(Click-target rows)
[START]

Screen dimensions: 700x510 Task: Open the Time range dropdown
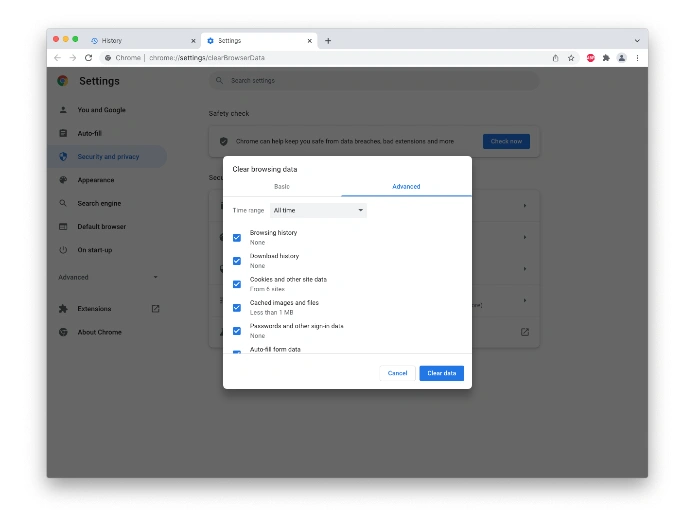click(319, 211)
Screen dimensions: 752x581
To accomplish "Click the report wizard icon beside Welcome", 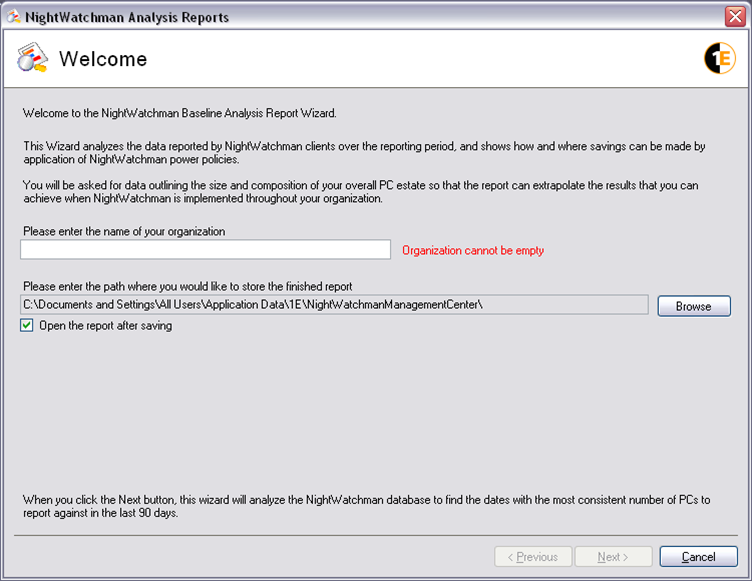I will click(x=32, y=59).
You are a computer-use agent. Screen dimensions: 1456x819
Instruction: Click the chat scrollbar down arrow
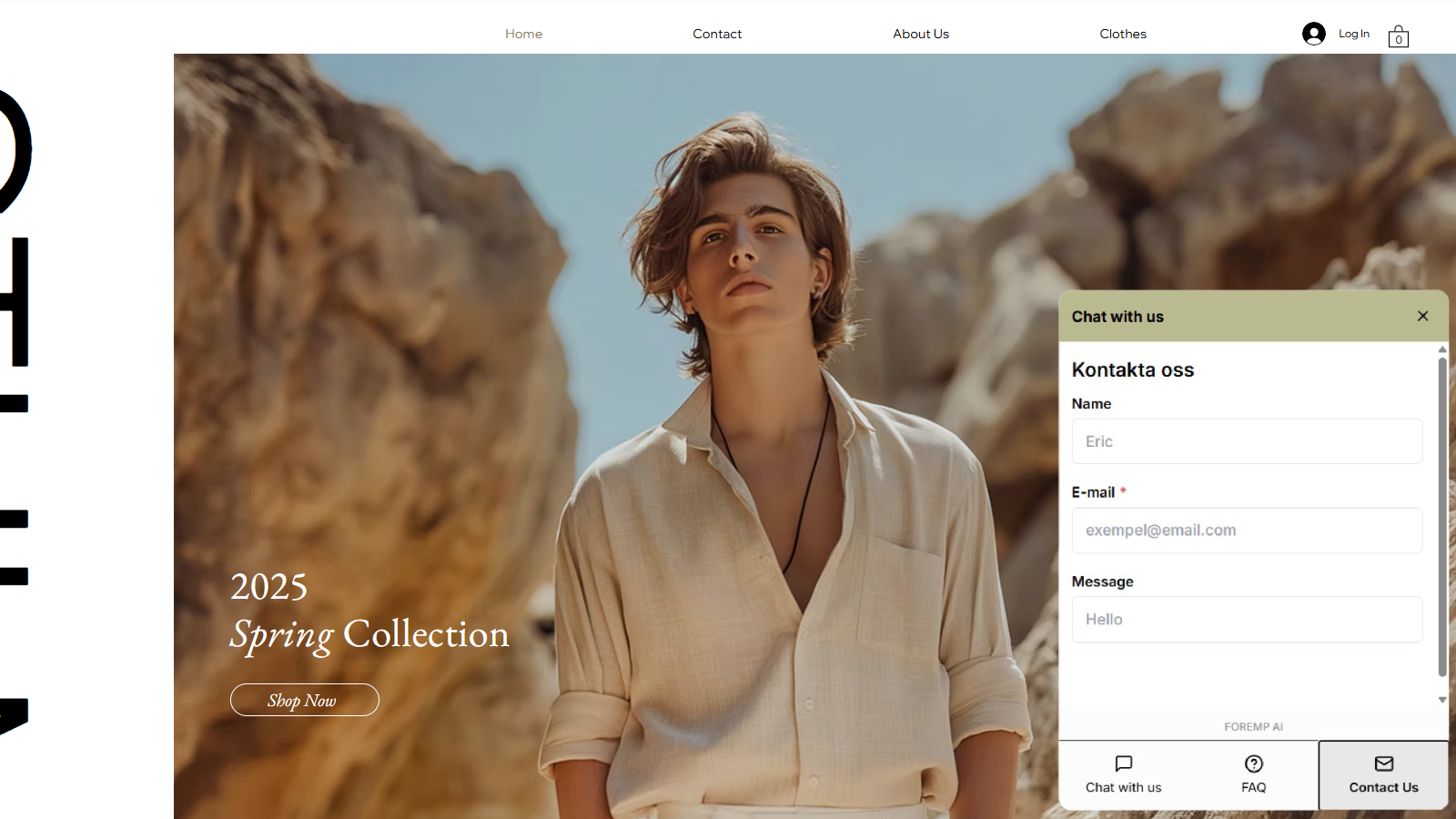coord(1441,700)
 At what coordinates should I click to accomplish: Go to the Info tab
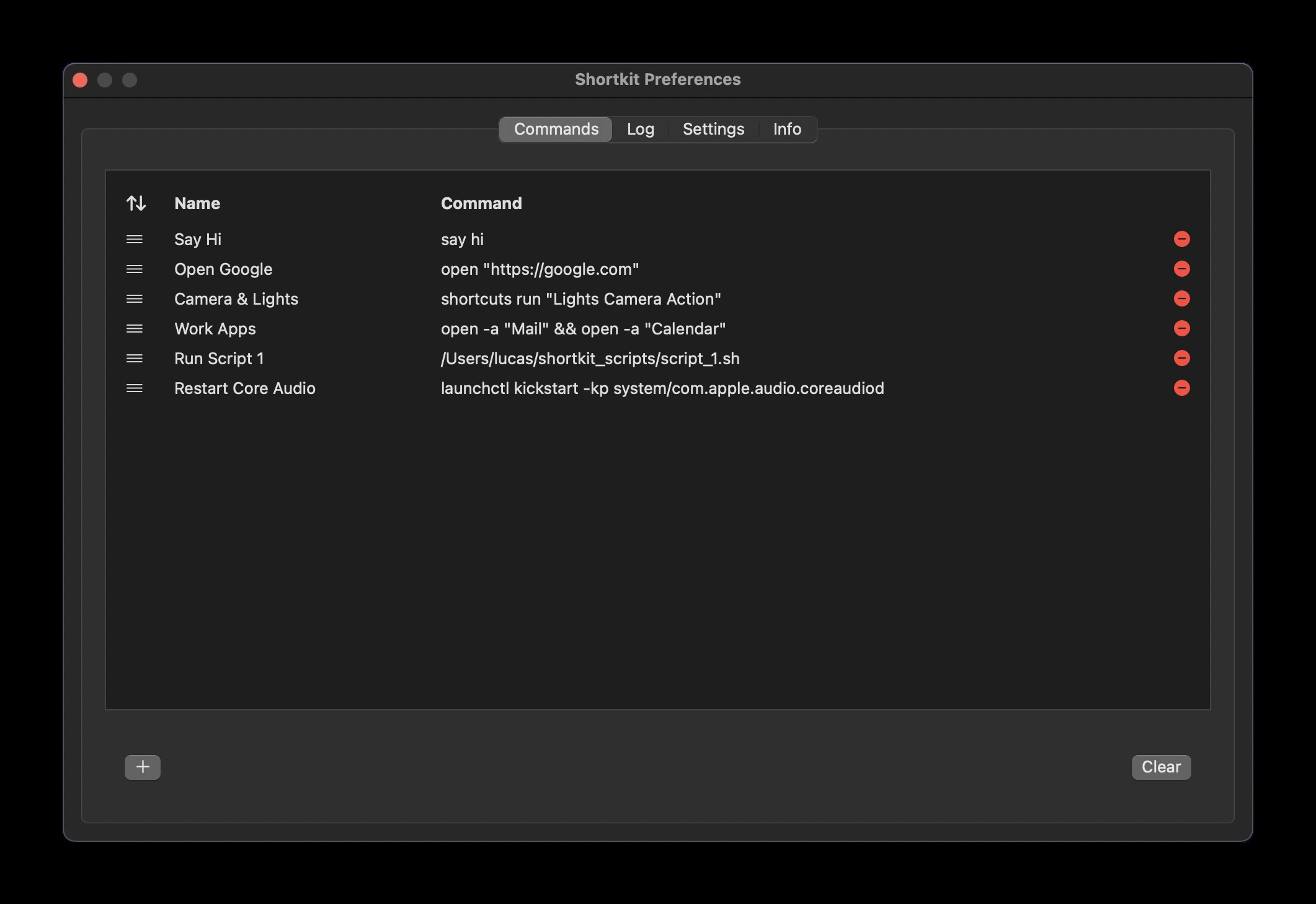click(787, 129)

[END]

## Task statement
Starting at the line that contains "At what coordinates" and ending at the last line of the rows, output each line as a Markdown table with the columns No. and Line text. Skip blank lines and leave the pictures out.

## Output of the task
| No. | Line text |
|---|---|
| 1 |  At what coordinates should I click to accomplish: Go to the Info tab |
| 2 | click(787, 129) |